* **Brief 1**: Repeat the passage of the bullet collision thread that begins with "Posted: Mon Mar 24, 2014 9:44" and continues through "math stuff. Enjoy!".

* **Text section**:
Posted: Mon Mar 24, 2014 9:31 pm
by micha
If you just want to detect, if there is a hit, or not, you can use this code inside the box.lua.
Code: Select all
function update( dt )
local p1 = line.point1
local p2 = line.point2
hit = true
if p1.x < x and p2.x < x then
hit = false
return
end
if p1.x > x + w and p2.x > x + w then
hit = false
return
end
if p1.y < y and p2.y < y then
hit = false
return
end
if p1.y > y+h and p2.y > y+h then
hit = false
return
end
-- last case: first build normal vector
local nx,ny = p2.y-p1.y, -(p2.x-p1.x)
local vx,vy = x-p1.x, y-p1.y
local min = nx*vx+ny*vy
local max = min
vx,vy = x+w-p1.x, y-p1.y
min = math.min(min,nx*vx+ny*vy)
max = math.max(max,nx*vx+ny*vy)
vx,vy = x+w-p1.x, y+h-p1.y
min = math.min(min,nx*vx+ny*vy)
max = math.max(max,nx*vx+ny*vy)
vx,vy = x-p1.x, y+h-p1.y
min = math.min(min,nx*vx+ny*vy)
max = math.max(max,nx*vx+ny*vy)
if min*max>0 then
hit = false
end
end
It is based on the separating axis theorem. The code is not commented and it does not allow you to find the intersection point. It will only determine if it is a hit or not. If you want to understand this code, it is probably best to look into vector analysis. But if you only want to use it, feel free to use this code.
Re: Bullet collision??
Posted: Mon Mar 24, 2014 9:44 pm
by jag_e_nummer_ett
micha wrote:--snip--
Your code works as expected and will probably be used. I will though want to know how to effectively getting the intersection point for maybe a more precise project. But I think I will leave that to another day.
Re: Bullet collision??
Posted: Tue Mar 25, 2014 10:17 pm
by davisdude
I would show you the actual code, but it's really quite long and lengthy, so instead, I'll show you
how I've done it. Feel free to steal the code if you'd like (but credit wouldn't hurt). Like I said, lengthy and complicated. Lots of math stuff. Enjoy!
Re: Bullet collision??
Posted: Wed Mar 26, 2014 11:28 pm
by kikito
I must point out that this particular case is neatly solved without vectors with an algorithm called the
Liang-Barsky intersection.

* **Provided data**:
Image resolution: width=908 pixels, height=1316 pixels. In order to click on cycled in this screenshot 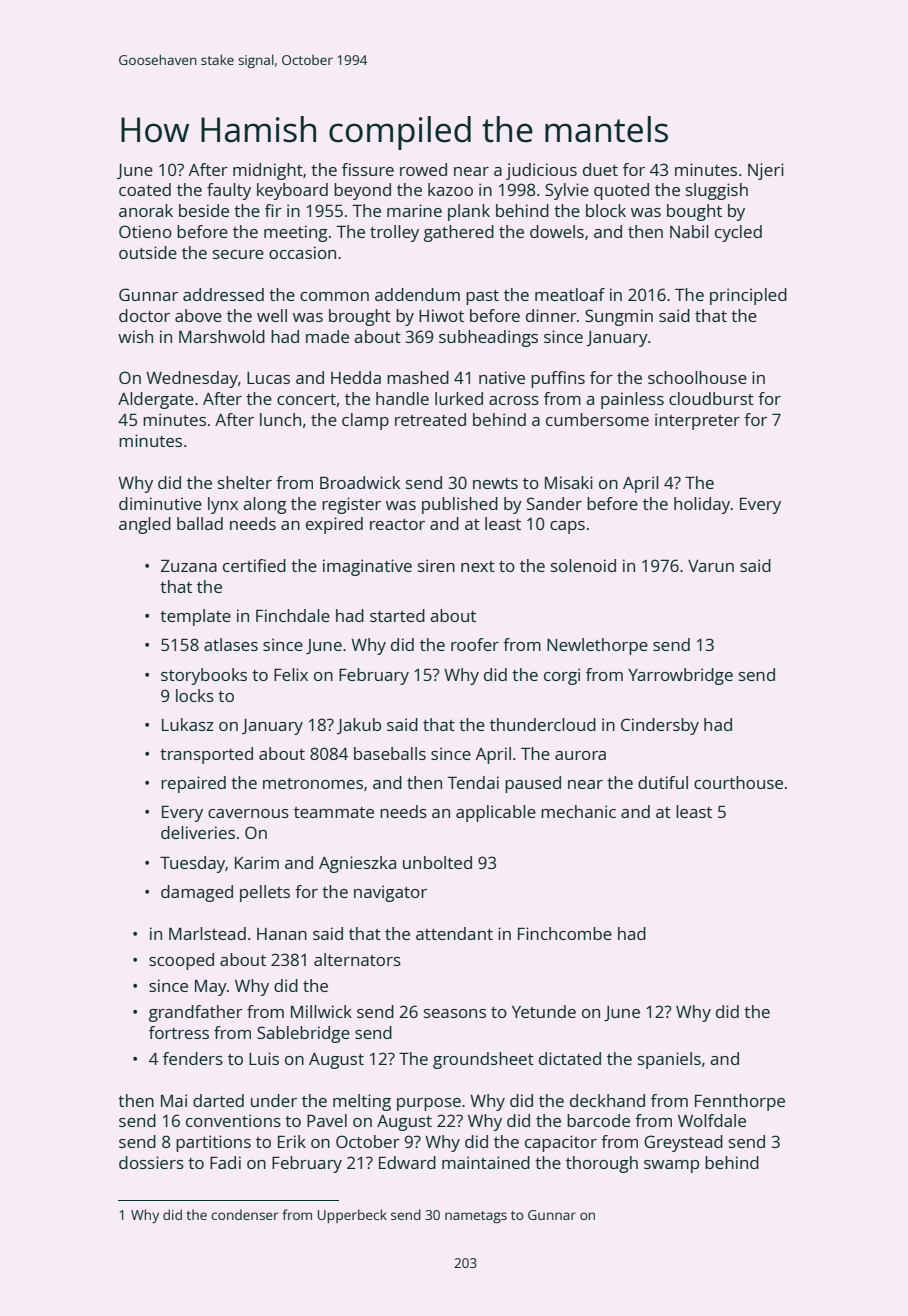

==

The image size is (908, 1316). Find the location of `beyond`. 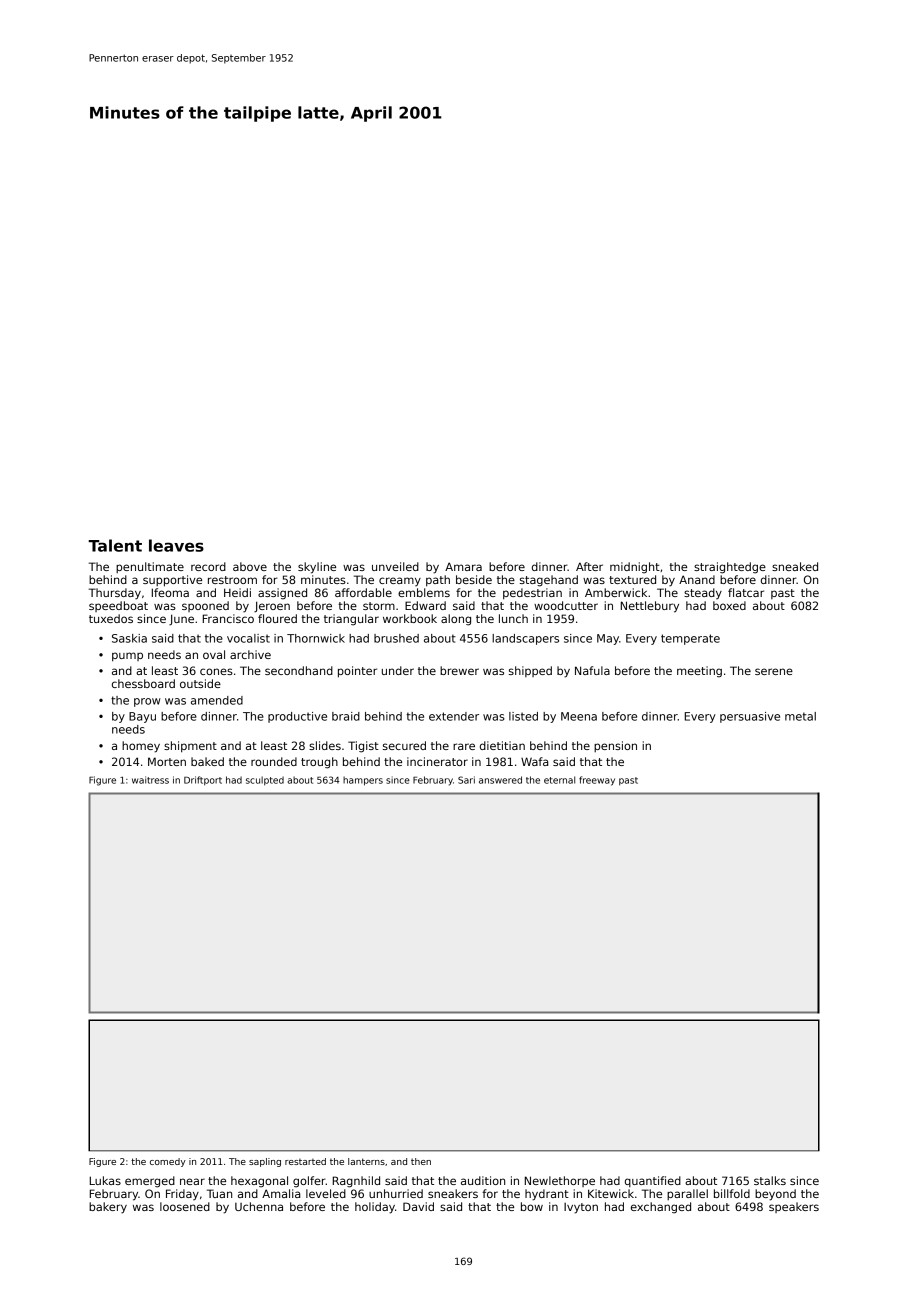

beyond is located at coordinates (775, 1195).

--

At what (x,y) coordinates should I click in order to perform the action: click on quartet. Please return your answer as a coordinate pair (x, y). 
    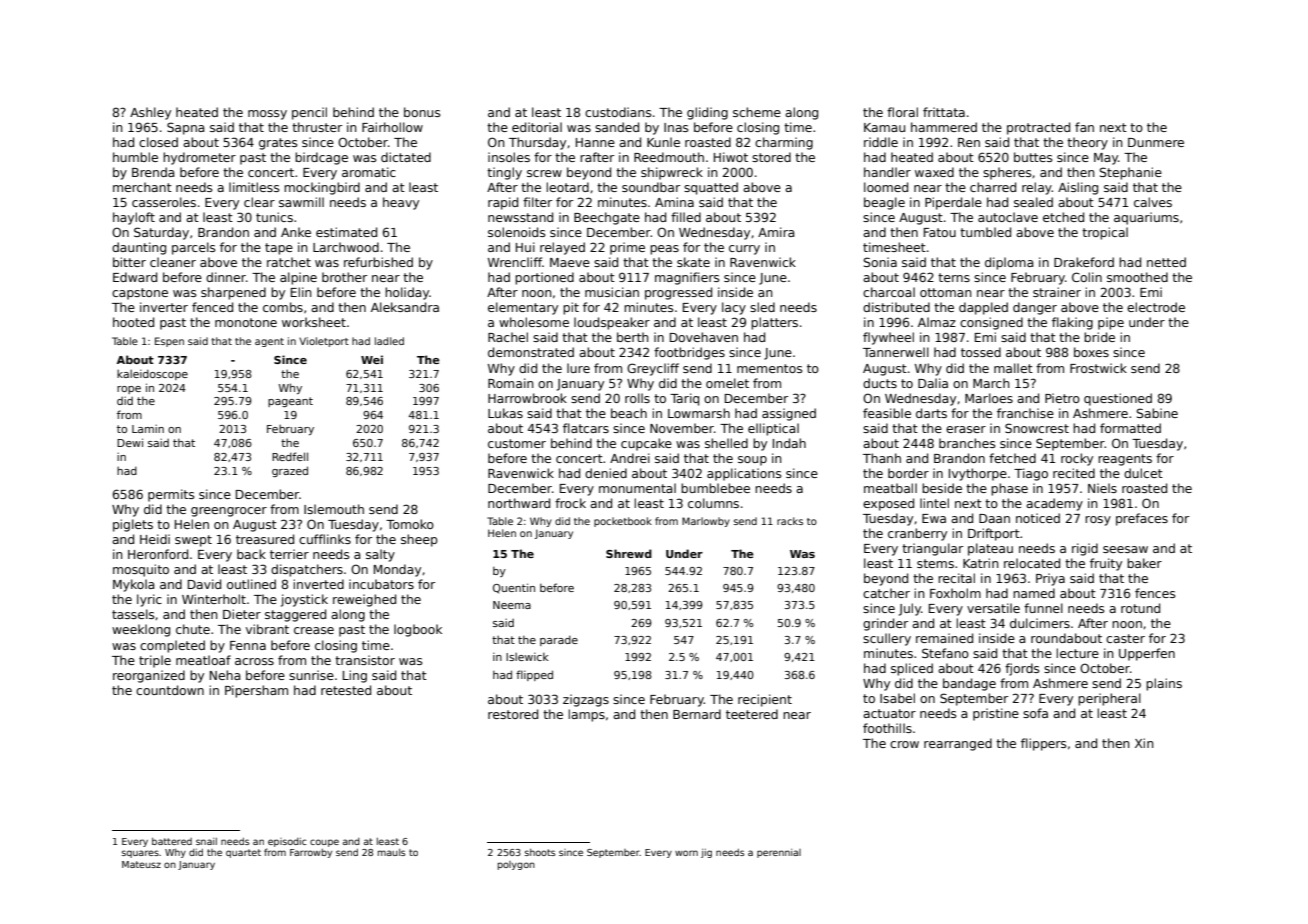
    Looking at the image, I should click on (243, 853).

* **Brief 2**: Reproduce the lines of the records from the line containing "At what (x,y)" through the line containing "Looking at the", leaving the pictures out of your answer.

* **Exercise result 1**:
Posted: Mon Mar 24, 2014 9:44 pm
by jag_e_nummer_ett
micha wrote:--snip--
Your code works as expected and will probably be used. I will though want to know how to effectively getting the intersection point for maybe a more precise project. But I think I will leave that to another day.
Re: Bullet collision??
Posted: Tue Mar 25, 2014 10:17 pm
by davisdude
I would show you the actual code, but it's really quite long and lengthy, so instead, I'll show you
how I've done it. Feel free to steal the code if you'd like (but credit wouldn't hurt). Like I said, lengthy and complicated. Lots of math stuff. Enjoy!

* **Exercise result 2**:
At what (x,y) coordinates should I click in order to perform the action: click on quartet. Please return your answer as a coordinate pair (x, y). 
    Looking at the image, I should click on (243, 853).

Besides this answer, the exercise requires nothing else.